The return of Miami Heat guard Dion Waiters offers the team the potential for an instant injection of offense that could be an asset come playoff time. That’s a far cry from one report that indicates the Heat were eager to get rid of the seventh-year guard last summer.
Barry Jackson of the Miami Herald made the case that taking advantage of Waiters’ talents during the latter half of the regular season is integral to any real improvement for the team. Yet he points out that the thought of trading him last summer was an approach that was actively pursued. The push came just one year after the Heat signed him to a four-year, $52 million deal, according to Jackson:
“Perhaps the organization has soured somewhat on Waiters since giving him that big contract. After all, Miami tried aggressively to trade him last summer, according to two opposing general managers.”
Jackson pointed out that when Waiters was signed to that deal, Heat president Pat Riley had offered a ringing endorsement of the guard:
“One of the most talented two guards, two-way guards at not only attacking the basket, but raising on threes. He had one of the top defensive percentages in the league. He’s an end-of-the-game, end-of-the-shot-clock player. A lot of times you can’t find those kind of players.”
Yet Miami head coach Erik Spoelstra had only played him 11 minutes in the Jan. 2 rout at Cleveland, holding him out of the team’s next two contests.

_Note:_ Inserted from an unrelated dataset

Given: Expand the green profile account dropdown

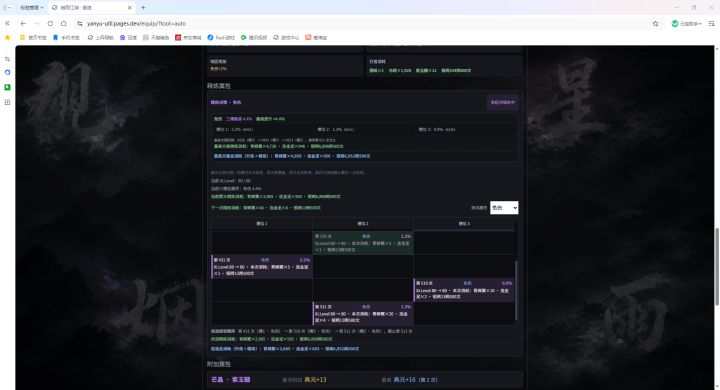Looking at the screenshot, I should [686, 23].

In that time on the court, Waiters scored seven points, dished out three assists and grabbed two rebounds. Jackson believes that a more aggressive approach is needed when it comes to giving the veteran more playing time:
“The Heat needs to see a significant sample size of the new Waiters — with his ankle finally repaired — not only to determine if he can raise this roster’s perceived ceiling, but also so that it has additional information to make prudent decisions before the Feb. 7 NBA trade deadline.
“Spoelstra likely would have arrived at that conclusion eventually anyhow, but there’s no reason to delay the process.”
The first opportunity for Spoelstra to take this advice will come on Tuesday night, when the Heat hosts the Denver Nuggets in the first of a three-game homestand. That’s followed by six road games over a seven-game stretch, a period that may offer a clearer picture of what Waiters can offer.